I am surveying a 15 acre property that was subdivided into 12 lots by recorded map in the late 1975.
I think this will depend heavily on the laws in your state. Around here, all plats have a dedication of right of way and acceptance by the municipality. If they have neither, chances are high there is no right of way..
There's nothing preventing a survey of the exterior boundaries of a subdivision as long as you note that that is what you're surveying.
Keep in mind that in North Carolina and many other states, the Statute of Frauds requires a deed to transfer any interest in title. Plats are pretty pictures unless explicitly referenced in a deed.
Please make sure you're not one of the many PLSs in North Carolina that doesn't take the time to follow up and make sure clients formalize the new boundaries via deed.
That is likely the case, and NC has a state law specifically for this situation, however the title insurer wished to remove all question and all the owners were agreeable, so why not get something on record.
The parcel is a rectangle about 1800 x 350. The two 350' lines adjoin two different roadways, the ROW connected them. All owners could have in theory have access to either road, so there is something at stake if an owner decided to assert their claim to the ROW in the future. Recording some type of release neutralizes that. In consideration for their release, my owner is agreeing he will access his property exclusively through Road B, while the other two access through Road A. This fits the land and makes everyone happy.
I'm not sure I could sit well with removal. The map is a certified survey and is recorded.. even though no deed references it. I believe the map exists as a useful document, but carries no 'legal' weight. Those lot corners would be the best available evidence of occupation, possession, any lost corners, etc.
You said that the ROW was dedicated, presumably to the town. If the dedication was accepted, transfer of title for the ROW occurred at that point in time. If that is the case, the adjoining owners and the owner of the parent tract no longer have and rights to the right of way area so, signing a release would have no legal effect.
Every legal transaction requires an offer and an acceptance, in this situation, if the ROW was not accepted by whoever the entity noted in the dedication, it is merely a proposed condition that is extinguished as of the date that the subdivision was reconsolidated. If it was formally accepted by the entity it was dedicated to, regardless of what the adjoiners waive, the only way to make that ROW legally disappear is by having the entity that accepted in abandon it by resolution, reversion rights then come into play.

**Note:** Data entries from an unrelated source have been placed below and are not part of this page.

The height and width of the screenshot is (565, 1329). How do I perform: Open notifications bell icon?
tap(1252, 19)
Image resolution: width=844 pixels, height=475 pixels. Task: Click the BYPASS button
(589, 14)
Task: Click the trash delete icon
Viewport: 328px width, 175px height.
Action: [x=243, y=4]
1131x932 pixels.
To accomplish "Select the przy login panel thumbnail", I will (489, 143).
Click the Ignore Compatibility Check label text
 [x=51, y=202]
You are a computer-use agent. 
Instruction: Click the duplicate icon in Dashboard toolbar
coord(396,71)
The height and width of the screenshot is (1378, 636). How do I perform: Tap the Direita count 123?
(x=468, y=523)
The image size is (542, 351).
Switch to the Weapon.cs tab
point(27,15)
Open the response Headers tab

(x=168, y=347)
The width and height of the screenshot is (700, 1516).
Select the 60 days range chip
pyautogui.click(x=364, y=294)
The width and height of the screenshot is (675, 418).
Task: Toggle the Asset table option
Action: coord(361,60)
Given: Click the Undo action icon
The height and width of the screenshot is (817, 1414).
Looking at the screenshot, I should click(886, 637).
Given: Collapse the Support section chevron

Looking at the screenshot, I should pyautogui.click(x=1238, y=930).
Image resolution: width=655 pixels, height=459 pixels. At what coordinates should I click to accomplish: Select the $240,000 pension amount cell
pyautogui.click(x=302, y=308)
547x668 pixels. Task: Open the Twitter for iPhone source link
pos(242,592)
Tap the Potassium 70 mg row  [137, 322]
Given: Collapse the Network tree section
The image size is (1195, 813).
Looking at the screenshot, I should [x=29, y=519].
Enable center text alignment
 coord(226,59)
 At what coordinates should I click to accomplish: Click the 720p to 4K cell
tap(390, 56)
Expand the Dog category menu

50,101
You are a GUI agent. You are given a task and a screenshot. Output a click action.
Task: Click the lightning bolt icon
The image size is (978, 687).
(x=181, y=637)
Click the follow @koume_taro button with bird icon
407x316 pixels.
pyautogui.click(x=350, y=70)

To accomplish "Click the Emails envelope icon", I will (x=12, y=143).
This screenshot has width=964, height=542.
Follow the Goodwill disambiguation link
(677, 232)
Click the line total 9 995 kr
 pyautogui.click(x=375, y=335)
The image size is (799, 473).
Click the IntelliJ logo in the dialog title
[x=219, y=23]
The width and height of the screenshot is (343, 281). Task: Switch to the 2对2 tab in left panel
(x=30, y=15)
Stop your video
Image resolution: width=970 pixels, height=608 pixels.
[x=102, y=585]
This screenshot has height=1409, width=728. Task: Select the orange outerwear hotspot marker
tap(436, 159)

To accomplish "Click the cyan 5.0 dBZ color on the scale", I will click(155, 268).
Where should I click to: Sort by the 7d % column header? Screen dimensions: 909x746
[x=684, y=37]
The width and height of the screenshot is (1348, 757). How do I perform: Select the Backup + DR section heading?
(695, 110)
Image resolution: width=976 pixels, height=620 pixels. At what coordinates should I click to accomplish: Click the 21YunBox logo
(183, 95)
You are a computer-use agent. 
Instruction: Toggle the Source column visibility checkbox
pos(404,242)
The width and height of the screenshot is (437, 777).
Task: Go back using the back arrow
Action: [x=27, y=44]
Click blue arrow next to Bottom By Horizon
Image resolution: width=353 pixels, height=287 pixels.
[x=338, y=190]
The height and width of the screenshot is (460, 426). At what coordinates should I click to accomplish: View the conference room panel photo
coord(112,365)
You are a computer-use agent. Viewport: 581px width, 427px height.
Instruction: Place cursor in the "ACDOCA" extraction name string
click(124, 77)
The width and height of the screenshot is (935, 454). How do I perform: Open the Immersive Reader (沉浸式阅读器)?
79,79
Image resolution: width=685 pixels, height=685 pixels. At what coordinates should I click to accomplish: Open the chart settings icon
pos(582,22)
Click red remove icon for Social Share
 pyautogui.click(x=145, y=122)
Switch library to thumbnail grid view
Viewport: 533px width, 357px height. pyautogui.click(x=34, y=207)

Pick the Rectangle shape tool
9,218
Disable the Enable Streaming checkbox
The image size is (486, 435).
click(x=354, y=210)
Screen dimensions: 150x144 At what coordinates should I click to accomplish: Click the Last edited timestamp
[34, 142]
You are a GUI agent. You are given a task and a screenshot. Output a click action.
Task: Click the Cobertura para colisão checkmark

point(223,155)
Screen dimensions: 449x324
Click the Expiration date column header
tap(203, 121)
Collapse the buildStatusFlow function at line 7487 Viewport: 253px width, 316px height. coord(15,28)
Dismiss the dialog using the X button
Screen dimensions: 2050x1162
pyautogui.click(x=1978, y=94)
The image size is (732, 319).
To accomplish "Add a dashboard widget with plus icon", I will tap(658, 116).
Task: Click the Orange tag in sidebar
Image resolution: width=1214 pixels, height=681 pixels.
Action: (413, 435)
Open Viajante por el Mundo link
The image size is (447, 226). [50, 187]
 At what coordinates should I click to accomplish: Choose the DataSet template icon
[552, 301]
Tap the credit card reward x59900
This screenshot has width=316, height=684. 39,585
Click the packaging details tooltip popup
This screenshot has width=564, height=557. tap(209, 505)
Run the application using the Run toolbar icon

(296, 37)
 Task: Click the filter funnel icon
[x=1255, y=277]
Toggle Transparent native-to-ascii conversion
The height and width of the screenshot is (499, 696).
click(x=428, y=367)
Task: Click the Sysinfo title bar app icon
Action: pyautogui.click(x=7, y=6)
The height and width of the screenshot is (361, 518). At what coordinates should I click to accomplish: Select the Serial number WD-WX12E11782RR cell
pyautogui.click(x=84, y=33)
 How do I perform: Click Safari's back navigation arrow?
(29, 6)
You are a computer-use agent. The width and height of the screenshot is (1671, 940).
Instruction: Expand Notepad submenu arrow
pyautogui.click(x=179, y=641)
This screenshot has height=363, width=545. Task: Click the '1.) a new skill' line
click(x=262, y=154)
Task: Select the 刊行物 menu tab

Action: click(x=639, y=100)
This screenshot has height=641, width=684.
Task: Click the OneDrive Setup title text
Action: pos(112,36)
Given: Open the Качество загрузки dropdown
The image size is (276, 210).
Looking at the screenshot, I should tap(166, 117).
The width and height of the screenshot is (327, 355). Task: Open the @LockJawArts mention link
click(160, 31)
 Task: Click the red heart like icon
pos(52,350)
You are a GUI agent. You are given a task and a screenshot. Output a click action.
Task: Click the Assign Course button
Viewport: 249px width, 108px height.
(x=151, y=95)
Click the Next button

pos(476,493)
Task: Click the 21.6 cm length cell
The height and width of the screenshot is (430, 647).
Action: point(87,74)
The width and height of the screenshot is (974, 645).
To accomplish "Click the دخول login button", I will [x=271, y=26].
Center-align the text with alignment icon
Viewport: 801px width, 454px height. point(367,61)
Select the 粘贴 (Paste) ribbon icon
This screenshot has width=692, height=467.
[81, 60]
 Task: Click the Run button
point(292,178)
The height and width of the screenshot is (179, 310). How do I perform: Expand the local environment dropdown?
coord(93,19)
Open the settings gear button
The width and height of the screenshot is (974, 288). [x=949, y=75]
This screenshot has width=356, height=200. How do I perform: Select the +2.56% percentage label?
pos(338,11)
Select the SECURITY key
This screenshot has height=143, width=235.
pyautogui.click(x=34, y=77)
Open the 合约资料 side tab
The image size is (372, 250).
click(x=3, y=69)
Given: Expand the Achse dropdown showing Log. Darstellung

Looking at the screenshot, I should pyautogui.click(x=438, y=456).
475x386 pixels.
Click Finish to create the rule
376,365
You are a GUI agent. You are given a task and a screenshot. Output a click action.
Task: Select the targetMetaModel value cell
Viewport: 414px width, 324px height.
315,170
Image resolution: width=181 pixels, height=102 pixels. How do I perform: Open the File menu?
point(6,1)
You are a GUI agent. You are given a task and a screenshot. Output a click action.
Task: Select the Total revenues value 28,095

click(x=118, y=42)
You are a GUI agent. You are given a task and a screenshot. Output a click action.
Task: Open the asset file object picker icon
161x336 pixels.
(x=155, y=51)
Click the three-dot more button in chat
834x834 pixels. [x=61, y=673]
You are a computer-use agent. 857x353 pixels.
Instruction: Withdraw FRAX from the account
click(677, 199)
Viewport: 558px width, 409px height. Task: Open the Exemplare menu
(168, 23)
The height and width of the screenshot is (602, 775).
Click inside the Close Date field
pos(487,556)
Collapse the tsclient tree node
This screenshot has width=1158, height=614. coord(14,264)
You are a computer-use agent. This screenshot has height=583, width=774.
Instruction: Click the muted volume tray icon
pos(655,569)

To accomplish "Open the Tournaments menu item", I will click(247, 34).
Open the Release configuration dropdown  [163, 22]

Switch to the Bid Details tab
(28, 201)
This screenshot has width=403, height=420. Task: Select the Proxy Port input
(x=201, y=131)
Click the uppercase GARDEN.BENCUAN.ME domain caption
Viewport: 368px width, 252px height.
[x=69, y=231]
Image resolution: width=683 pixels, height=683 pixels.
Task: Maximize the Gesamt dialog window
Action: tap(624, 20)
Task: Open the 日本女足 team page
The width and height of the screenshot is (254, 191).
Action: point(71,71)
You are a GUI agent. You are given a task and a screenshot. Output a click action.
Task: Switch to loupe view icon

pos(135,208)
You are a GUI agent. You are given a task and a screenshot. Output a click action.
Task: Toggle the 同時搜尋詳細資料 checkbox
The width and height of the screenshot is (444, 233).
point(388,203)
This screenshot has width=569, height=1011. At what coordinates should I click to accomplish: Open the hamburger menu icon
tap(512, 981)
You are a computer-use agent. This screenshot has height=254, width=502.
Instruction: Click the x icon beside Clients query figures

The mere fact is that if the road has not been opened in 50 years, it probably won't be but, the safe route would be to have the entity it was dedicated to abandon it and relinquish their rights in it.
Sounds like everyone has some access from an existing and developed right of way. So I wouldn't see a reason why they couldn't agree to abandon the platted, but not developed, right of way.
In NC, would half the platted right of way along their lots then go to the adjoining metes and bounds lots or would that be different because of not specifically calling out the record plat?
From my understanding of the original post, the ROW existed solely within the platted subdivision. If that is, in fact, the case, the reversion rights would go entirely to the parent tract with nothing added to the adjoining properties.
That may be the case as we don't have the specifics of how the lots are arranged.
From the description of the land, I was envisioning a road platted to run all the way through the middle of the rectangle with 6 lots on each side of the platted road. In what I was envisioning, the metes and bounds lots would be on one end of the rectangle with the platted road between them.
If what you envision is true, again, it would not matter as all of the interior platted lots have been consolidated back into one. Any out parcels sold, at best, would only run to the ROW and likely not the centerline. If they ran to the centerline, it would more than likely have been an easement, not ROW, and still would have no effect of the title lines of the outparcels.